▶ _Work item_
Output the records exactly, with no line skipped.

▶ _Data supplied_
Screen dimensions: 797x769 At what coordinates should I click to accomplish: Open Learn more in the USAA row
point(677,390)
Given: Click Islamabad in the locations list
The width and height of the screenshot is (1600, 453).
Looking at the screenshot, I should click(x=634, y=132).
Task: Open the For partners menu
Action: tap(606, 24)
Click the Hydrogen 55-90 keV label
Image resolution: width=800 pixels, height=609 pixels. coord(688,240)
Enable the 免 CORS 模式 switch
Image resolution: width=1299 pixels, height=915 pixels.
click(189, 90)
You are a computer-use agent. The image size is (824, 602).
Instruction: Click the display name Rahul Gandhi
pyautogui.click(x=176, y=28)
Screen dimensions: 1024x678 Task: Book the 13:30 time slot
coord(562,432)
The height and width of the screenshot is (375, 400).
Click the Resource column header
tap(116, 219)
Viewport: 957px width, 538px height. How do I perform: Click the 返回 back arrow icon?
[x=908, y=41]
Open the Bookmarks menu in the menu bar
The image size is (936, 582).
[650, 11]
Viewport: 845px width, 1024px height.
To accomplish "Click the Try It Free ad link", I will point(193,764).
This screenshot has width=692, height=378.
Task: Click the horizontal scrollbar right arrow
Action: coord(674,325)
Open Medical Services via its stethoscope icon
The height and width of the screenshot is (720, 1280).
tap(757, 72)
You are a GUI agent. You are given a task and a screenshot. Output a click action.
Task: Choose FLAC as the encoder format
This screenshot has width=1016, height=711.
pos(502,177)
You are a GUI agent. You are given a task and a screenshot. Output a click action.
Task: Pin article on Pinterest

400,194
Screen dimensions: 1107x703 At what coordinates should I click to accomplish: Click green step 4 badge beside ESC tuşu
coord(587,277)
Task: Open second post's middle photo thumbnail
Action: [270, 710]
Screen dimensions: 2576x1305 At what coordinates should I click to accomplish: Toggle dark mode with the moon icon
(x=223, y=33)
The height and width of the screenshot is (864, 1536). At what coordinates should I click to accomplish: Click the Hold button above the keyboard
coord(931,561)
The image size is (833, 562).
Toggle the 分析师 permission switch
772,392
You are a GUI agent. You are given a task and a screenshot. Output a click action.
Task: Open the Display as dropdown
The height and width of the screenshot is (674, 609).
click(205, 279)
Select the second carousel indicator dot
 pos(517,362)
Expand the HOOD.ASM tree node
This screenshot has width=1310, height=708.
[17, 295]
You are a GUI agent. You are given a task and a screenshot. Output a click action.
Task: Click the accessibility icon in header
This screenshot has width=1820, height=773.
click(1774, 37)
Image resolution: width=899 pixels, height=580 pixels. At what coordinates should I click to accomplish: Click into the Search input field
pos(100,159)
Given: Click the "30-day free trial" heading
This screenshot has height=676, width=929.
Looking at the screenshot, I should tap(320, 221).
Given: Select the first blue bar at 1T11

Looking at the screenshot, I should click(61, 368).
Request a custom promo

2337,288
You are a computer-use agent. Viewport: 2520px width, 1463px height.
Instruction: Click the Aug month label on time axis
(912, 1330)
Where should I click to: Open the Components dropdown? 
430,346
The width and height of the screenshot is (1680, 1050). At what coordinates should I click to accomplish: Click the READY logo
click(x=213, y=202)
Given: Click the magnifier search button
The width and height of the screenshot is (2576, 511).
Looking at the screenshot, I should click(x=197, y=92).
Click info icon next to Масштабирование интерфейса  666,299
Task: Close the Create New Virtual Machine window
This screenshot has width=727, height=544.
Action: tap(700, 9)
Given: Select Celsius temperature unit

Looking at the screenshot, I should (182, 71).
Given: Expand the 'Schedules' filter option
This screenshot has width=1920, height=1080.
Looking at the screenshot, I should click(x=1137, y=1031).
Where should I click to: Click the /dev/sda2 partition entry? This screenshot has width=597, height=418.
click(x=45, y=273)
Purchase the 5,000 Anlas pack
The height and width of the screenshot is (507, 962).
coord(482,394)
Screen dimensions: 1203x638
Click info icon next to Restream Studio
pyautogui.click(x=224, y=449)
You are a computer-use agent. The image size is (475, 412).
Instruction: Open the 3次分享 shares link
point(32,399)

▶ _Expected output_
Screen dimensions: 797x769 At what coordinates should I click to accomplish: Open Learn more in the USAA row
point(677,390)
Given: Click Islamabad in the locations list
The width and height of the screenshot is (1600, 453).
Looking at the screenshot, I should click(x=634, y=132).
Task: Open the For partners menu
Action: tap(606, 24)
Click the Hydrogen 55-90 keV label
Image resolution: width=800 pixels, height=609 pixels. coord(688,240)
Enable the 免 CORS 模式 switch
Image resolution: width=1299 pixels, height=915 pixels.
click(189, 90)
You are a computer-use agent. The image size is (824, 602).
Instruction: Click the display name Rahul Gandhi
pyautogui.click(x=176, y=28)
Screen dimensions: 1024x678 Task: Book the 13:30 time slot
coord(562,432)
The height and width of the screenshot is (375, 400).
Click the Resource column header
tap(116, 219)
Viewport: 957px width, 538px height. How do I perform: Click the 返回 back arrow icon?
[x=908, y=41]
Open the Bookmarks menu in the menu bar
The image size is (936, 582).
[650, 11]
Viewport: 845px width, 1024px height.
To accomplish "Click the Try It Free ad link", I will point(193,764).
This screenshot has width=692, height=378.
Task: Click the horizontal scrollbar right arrow
Action: coord(674,325)
Open Medical Services via its stethoscope icon
The height and width of the screenshot is (720, 1280).
tap(757, 72)
You are a GUI agent. You are given a task and a screenshot. Output a click action.
Task: Choose FLAC as the encoder format
This screenshot has width=1016, height=711.
pos(502,177)
You are a GUI agent. You are given a task and a screenshot. Output a click action.
Task: Pin article on Pinterest

400,194
Screen dimensions: 1107x703 At what coordinates should I click to accomplish: Click green step 4 badge beside ESC tuşu
coord(587,277)
Task: Open second post's middle photo thumbnail
Action: [270, 710]
Screen dimensions: 2576x1305 At what coordinates should I click to accomplish: Toggle dark mode with the moon icon
(x=223, y=33)
The height and width of the screenshot is (864, 1536). At what coordinates should I click to accomplish: Click the Hold button above the keyboard
coord(931,561)
The image size is (833, 562).
Toggle the 分析师 permission switch
772,392
You are a GUI agent. You are given a task and a screenshot. Output a click action.
Task: Open the Display as dropdown
The height and width of the screenshot is (674, 609).
click(205, 279)
Select the second carousel indicator dot
 pos(517,362)
Expand the HOOD.ASM tree node
This screenshot has width=1310, height=708.
[17, 295]
You are a GUI agent. You are given a task and a screenshot. Output a click action.
Task: Click the accessibility icon in header
This screenshot has width=1820, height=773.
click(1774, 37)
Image resolution: width=899 pixels, height=580 pixels. At what coordinates should I click to accomplish: Click into the Search input field
pos(100,159)
Given: Click the "30-day free trial" heading
This screenshot has height=676, width=929.
Looking at the screenshot, I should tap(320, 221).
Given: Select the first blue bar at 1T11

Looking at the screenshot, I should click(61, 368).
Request a custom promo

2337,288
You are a computer-use agent. Viewport: 2520px width, 1463px height.
Instruction: Click the Aug month label on time axis
(912, 1330)
Where should I click to: Open the Components dropdown? 
430,346
The width and height of the screenshot is (1680, 1050). At what coordinates should I click to accomplish: Click the READY logo
click(x=213, y=202)
Given: Click the magnifier search button
The width and height of the screenshot is (2576, 511).
Looking at the screenshot, I should click(x=197, y=92).
Click info icon next to Масштабирование интерфейса  666,299
Task: Close the Create New Virtual Machine window
This screenshot has width=727, height=544.
Action: tap(700, 9)
Given: Select Celsius temperature unit

Looking at the screenshot, I should (182, 71).
Given: Expand the 'Schedules' filter option
This screenshot has width=1920, height=1080.
Looking at the screenshot, I should click(x=1137, y=1031).
Where should I click to: Click the /dev/sda2 partition entry? This screenshot has width=597, height=418.
click(x=45, y=273)
Purchase the 5,000 Anlas pack
The height and width of the screenshot is (507, 962).
coord(482,394)
Screen dimensions: 1203x638
Click info icon next to Restream Studio
pyautogui.click(x=224, y=449)
You are a computer-use agent. The image size is (475, 412).
Instruction: Open the 3次分享 shares link
point(32,399)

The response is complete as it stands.